A pilot project with free contraceptive pills for Norwegian women younger than 25 has seen abortion rates halved, yet the Health Minister does not want to roll out the system nationwide.


Between 2008 and 2009, Norwegian health authorities gave out the contraceptive pill for free to women in Tromso and Hamar, while performing surveys with the test persons and young women in the two areas where the pill was not given out. The survey revealed that the number of abortions was half that in the free-pill areas compared to Bodø and Porsgrunn, where women who were not given free contraception but also answered questions about their sexual health.

Despite the study result, the health minister has chosen not to roll out the free-pill drive nationally. Jonas Gahr Støre has said such a roll-out would be too costly.

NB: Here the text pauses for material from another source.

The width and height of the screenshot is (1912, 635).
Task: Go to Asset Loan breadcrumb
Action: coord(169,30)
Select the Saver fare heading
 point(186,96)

The Health Ministry did not offer an estimate on the cost of abortions performed in Norway, when contacted by The Local, but said that money spent on contraception could be used more effectively on other health measures. 

"To introduce free birth control for women up to 25 years could result in a reduction in the number of abortions," Health Ministry top aide Kjell Erik Øie told The Local via email. "But it will also involve using about 100 million kroner ($17 million) on an initiative aimed at healthy young women - money that can be used alternatively on other measures with positive health effects."

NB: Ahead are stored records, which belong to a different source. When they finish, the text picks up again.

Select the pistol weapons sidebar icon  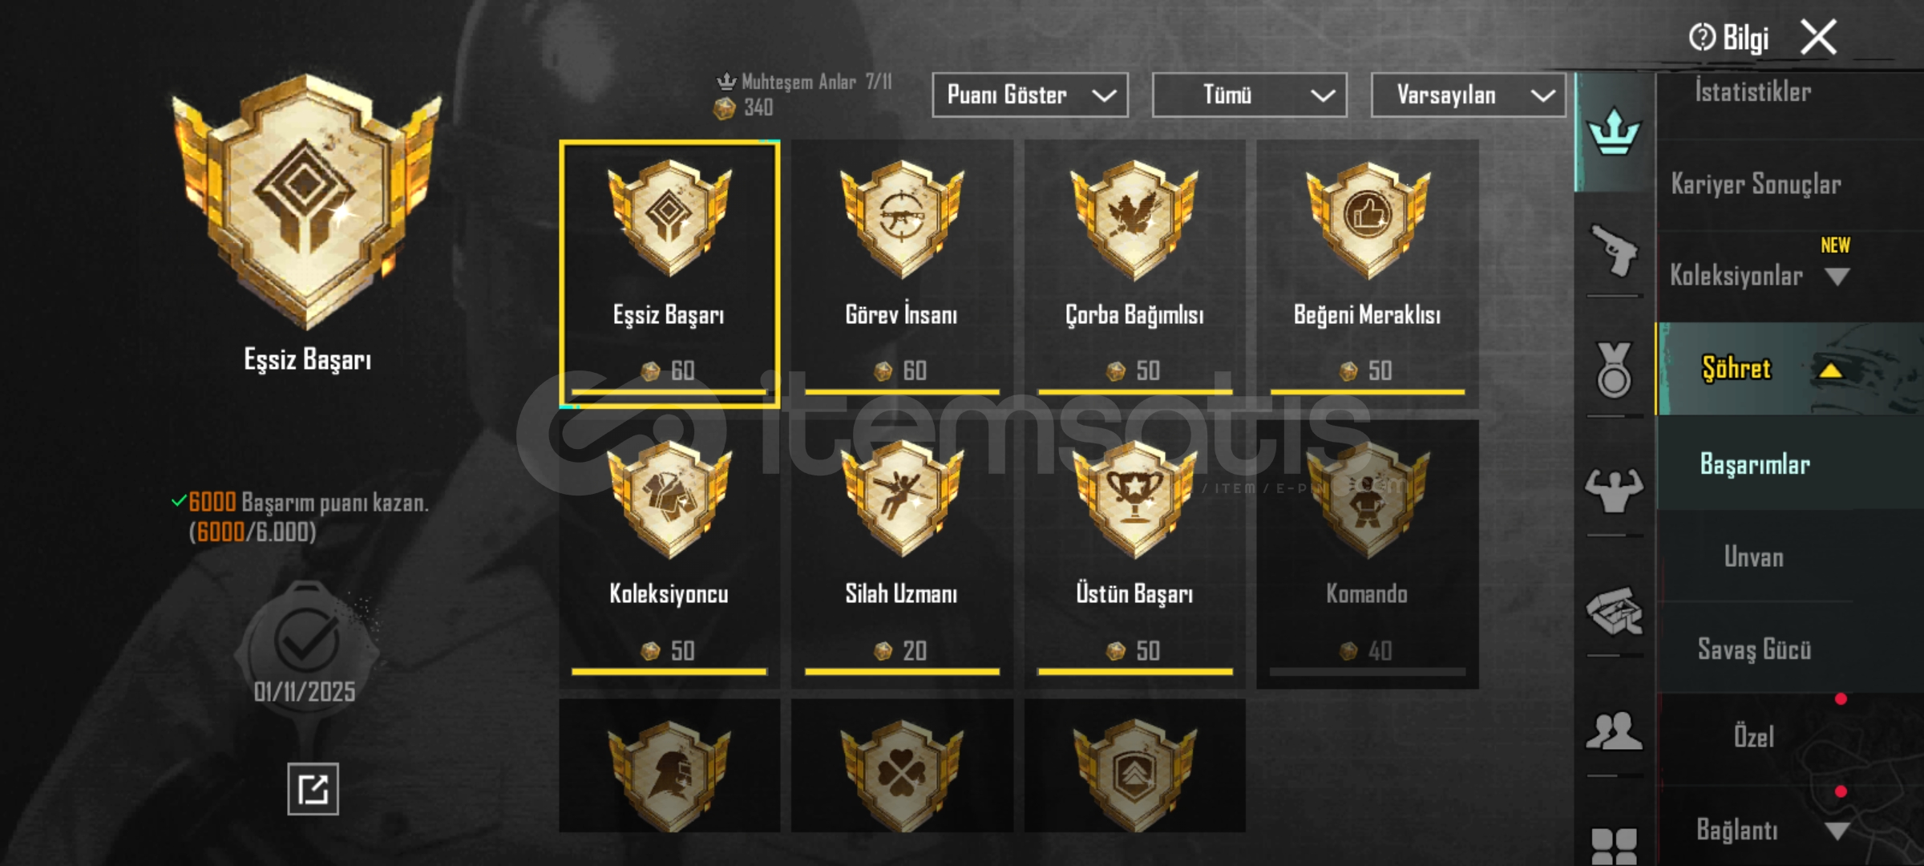pyautogui.click(x=1614, y=250)
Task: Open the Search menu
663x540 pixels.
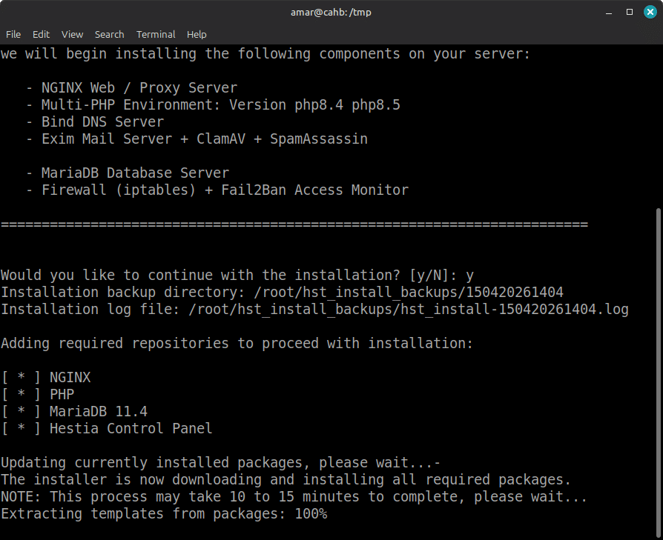Action: coord(110,35)
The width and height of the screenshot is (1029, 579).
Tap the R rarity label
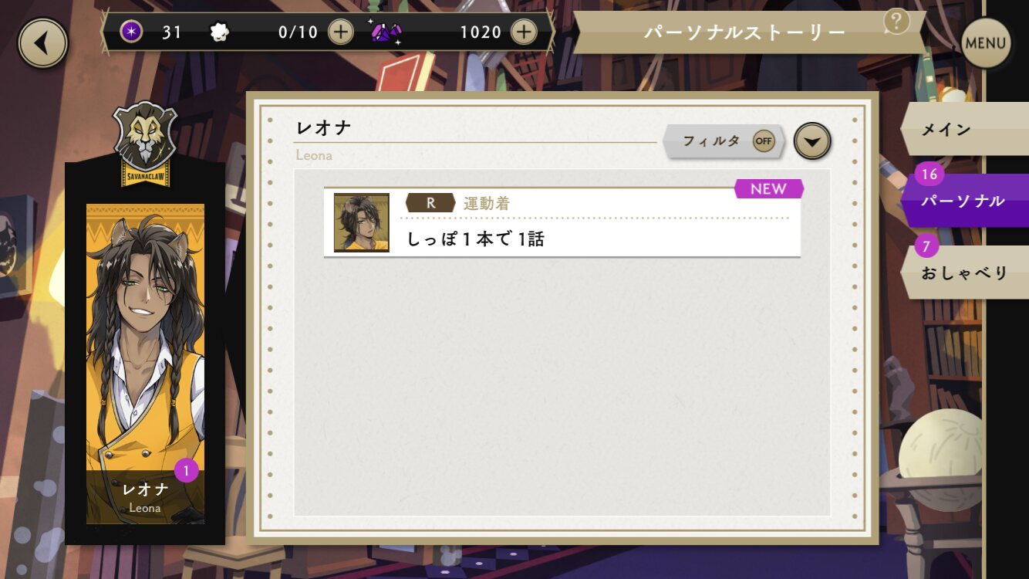pos(430,203)
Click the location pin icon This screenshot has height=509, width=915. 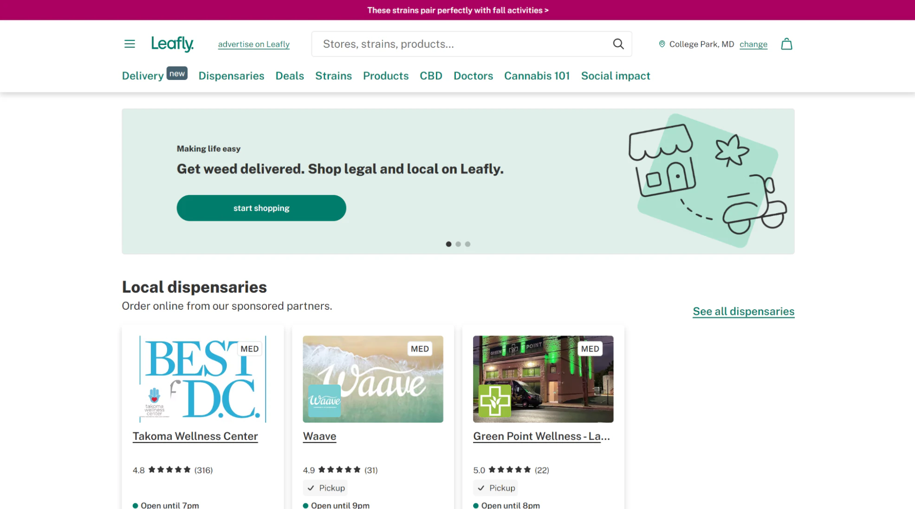pyautogui.click(x=662, y=44)
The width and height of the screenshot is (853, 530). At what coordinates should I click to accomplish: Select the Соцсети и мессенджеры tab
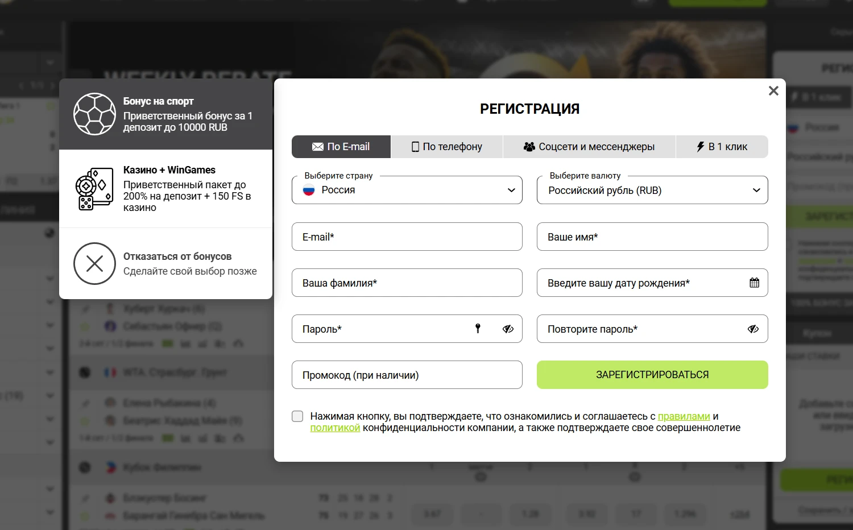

The ministry added that the pilot project was part of an action plan to prevent unwanted pregnancies and abortions, and that 180 million would be spent next year to help public health and school clinics continue that work. 

"This year we have spent over 30 million on information and knowledge rather than on free birth control. It also seems that it works," Øie said.

The issue has divided opinion among Norway's public health specialists. On Friday, the head of the child and family unit in Asker municipality, Nina Nordgaard, told NRK she did not understand the minister's stance. 

"This is a weird policy," said Nordgard, who is also a nurse and underlined that unwanted pregnancies and abortions took an emotional as well as physical toll on many young patients. "Many girls have a reaction to it later in life. That must also be taken into account." 

The Verdens Gang newspaper reported on Friday that the country's Directorate of Health (Helsedirektoratet) had recommended that the Health Ministry consider free contraception for women in their twenties, as the study showed it to be the most effective way to keep abortion rates low.
The directorate report also stated that the women themselves said that the pill being offered for free was an important factor in their decision to actively use contraception.